With just 32 more votes out of the 3,908 cast, he would have cleared the magic 60 percent threshold and secured the nomination for a seventh Senate term on the spot. Instead, Hatch now has a date in the June 26 primary with Dan Liljenquist, a Tea Party activist and former state senator.
This marks the first time since he won his seat in 1976 that Hatch will face a primary, and he enters the race as the favorite. But the convention results point to a restive and volatile Republican electorate. Hatch spent more than $5 million in the run-up to Saturday’s vote, and yet the little-known Liljenquist still ended up with 41 percent. It’s absolutely possible that Hatch’s career will come to an end in June.
His struggle for survival is, in part, a reflection of the risk any politician takes in staying around too long. Hatch is 78 years old and has been in office since 1977. A simple desire for something new and different surely accounts for some of resistance he’s confronting.

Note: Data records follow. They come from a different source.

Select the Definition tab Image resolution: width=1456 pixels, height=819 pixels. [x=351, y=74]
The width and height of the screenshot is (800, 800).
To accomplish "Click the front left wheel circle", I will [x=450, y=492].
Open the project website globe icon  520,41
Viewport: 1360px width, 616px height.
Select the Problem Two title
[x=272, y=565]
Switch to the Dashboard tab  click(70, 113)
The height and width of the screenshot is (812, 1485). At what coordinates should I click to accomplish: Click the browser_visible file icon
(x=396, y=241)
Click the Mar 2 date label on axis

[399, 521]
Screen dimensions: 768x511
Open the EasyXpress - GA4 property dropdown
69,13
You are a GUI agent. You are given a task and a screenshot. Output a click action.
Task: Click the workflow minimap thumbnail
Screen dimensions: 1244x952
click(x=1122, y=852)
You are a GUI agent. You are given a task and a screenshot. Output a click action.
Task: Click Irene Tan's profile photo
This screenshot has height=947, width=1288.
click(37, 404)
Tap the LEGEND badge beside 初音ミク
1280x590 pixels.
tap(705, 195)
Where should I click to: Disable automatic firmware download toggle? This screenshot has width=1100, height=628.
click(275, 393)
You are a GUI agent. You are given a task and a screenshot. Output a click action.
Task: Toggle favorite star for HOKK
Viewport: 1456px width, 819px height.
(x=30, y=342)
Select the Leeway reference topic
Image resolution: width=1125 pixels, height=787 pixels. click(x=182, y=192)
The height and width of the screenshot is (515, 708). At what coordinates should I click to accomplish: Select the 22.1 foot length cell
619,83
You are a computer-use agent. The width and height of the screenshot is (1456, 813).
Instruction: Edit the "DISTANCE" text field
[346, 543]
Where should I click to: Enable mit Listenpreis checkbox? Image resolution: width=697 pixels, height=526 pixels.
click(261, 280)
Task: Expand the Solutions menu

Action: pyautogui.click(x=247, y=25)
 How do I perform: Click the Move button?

But it also demonstrates just how dramatically the conservative movement has evolved in the Obama era. It may be hard to believe now, but when he first set out to run in ’76, Hatch played the same role Liljenquist is playing now – the unknown true believer rallying the conservative grass roots against the GOP establishment. Hatch was a 42-year-old Pittsburgh-born lawyer in Salt Lake City when he decided, just a day before the filing deadline, to seek his party’s Senate nomination. The initial response, from those who even noticed, was laughter. Party leaders were solidly behind Jack Carlson, a rising star who had served in the Nixon and Ford administrations, and he was assumed to have a lock on the nomination.
The Republican Party of ‘76 was defined by a broad and ultimately unsustainable ideological base. A civil war was erupting between a more moderate and pragmatic old guard and a deeply ideological conservative wing. Nationally, the clash was symbolized by that year’s marathon battle between Ronald Reagan and Gerald Ford. Hatch ran as a Reagan Republican, took a hard line on social issues, and railed relentlessly against the federal government. When his campaign against Ford was over, Reagan himself came to the state to campaign with Hatch, who crushed Carlson in the September primary, then won comfortably in November over Frank “Ted” Moss, a three-term liberal Democrat whose luck finally ran out.